At council’s Feb. 1 meeting, a recommendation was brought forward that would allow for delegates to speak before council once again, albeit by phone.
The change comes after COVID-19 saw a temporary end to in-person delegations. Prior to COVID, residents were able to speak directly to council at a council meeting or during public hearing or input opportunities on various issues. With the public no longer admitted to council meetings due to COVID, an alternative has been provided allowing delegates to make written submissions to the city that are then read into the record at the meeting.
Catherine Constable, the city’s manager of legislative services, brought forward a number of changes to the temporary meeting practices that have been established under COVID.
The biggest change would provide delegates with an opportunity to address council via the GotoMeeting audio platform.
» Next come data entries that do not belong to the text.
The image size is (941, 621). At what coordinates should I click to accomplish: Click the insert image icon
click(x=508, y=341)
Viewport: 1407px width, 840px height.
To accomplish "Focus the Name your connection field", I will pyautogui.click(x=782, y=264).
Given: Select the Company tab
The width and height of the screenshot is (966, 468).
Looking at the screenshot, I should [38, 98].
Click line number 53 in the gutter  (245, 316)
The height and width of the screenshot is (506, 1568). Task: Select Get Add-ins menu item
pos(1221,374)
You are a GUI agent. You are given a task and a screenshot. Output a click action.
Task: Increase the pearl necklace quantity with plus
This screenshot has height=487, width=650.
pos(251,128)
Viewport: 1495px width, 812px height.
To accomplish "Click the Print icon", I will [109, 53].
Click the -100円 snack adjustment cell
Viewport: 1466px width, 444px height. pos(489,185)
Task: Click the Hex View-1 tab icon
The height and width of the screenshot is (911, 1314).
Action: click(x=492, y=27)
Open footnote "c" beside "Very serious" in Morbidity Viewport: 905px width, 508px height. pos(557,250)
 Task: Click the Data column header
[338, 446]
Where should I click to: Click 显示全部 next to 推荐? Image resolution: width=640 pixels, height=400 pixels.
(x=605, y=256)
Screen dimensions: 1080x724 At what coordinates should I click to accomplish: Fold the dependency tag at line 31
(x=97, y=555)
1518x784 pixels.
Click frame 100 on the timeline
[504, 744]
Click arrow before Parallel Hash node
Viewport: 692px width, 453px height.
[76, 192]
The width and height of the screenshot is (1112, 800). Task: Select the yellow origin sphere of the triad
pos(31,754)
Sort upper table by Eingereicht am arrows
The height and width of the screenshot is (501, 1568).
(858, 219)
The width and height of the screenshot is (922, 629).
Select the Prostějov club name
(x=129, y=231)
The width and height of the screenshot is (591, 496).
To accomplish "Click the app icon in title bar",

To speak as a delegate, residents would be required to register by noon on the day of a council meeting and connect to the meeting via the platform by 5:20, 10 minutes before council’s weekly meetings begin.
As Constable explained when questioned by Coun. Samson Hartland, it took some time to find the right system for the city that allows for a moderator to prevent “Zoom bombers” as other municipalities — such as Juneau, Alaska — have seen in allowing delegates into meetings via online formats since COVID began. Efforts are underway in Juneau to address the situation with changes to how meetings are run and officials looking at options for legislation that would prevent such situations.
While a number of council members appeared pleased to have an option that would allow delegates to address council directly, they also indicated they would like the option for written submissions read into the record to continue.
As Hartland pointed out, the audio option may not work for those who are deaf or hard of hearing.
There could also be others in the community who may prefer the option of written submissions for various reasons, it was noted.
Coun. Steve Roddick commented that having written submissions read into the record has been a positive development out of the changes established due to COVID.
“I see the benefits,” he said, describing it as a more inclusive option.
Constable explained that the call-in option was explored and is being proposed as council had indicated it wanted more direct interaction with delegates.
While the proposed changes would remove the provision to read written delegate submissions into the record, Constable noted council can bring forward amendments that would allow for that to continue.
Roddick also wondered about allowing public access to council and administrative roundtable meetings that are held to discuss issues in more detail prior to them coming forward to council.
Currently, the public is not permitted in the heritage boardroom at city hall where the meetings are held due to space restrictions under COVID regulations.
Constable said city staff have not looked at the possibility of having the public attend virtually or by phone.
Along with allowing delegates to address council via the GotoMeeting platform, there would other changes made to the temporary meeting practices to reflect that all members of council may be present and physically distant in council chambers or participate by teleconference.
At the beginning of the pandemic, the mayor or presiding council member for the meeting attended while other council members phoned into the meeting.
That remained in place until changes were made inside council chambers to ensure distance between members, who have been attending meetings in-person for some time.
Council will vote on whether to move forward with the changes Feb. 8.